**Prompt**
Which lines in the records below contain the string "image"? Copy each of those lines in full, matching case exactly.

Start Material provided

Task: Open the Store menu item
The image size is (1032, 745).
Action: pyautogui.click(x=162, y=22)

End Material provided
Start Material provided

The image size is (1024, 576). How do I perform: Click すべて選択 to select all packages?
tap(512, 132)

End Material provided

**Correct response**
The image size is (1032, 745).
The image size is (1024, 576). How do I perform: Click すべて選択 to select all packages?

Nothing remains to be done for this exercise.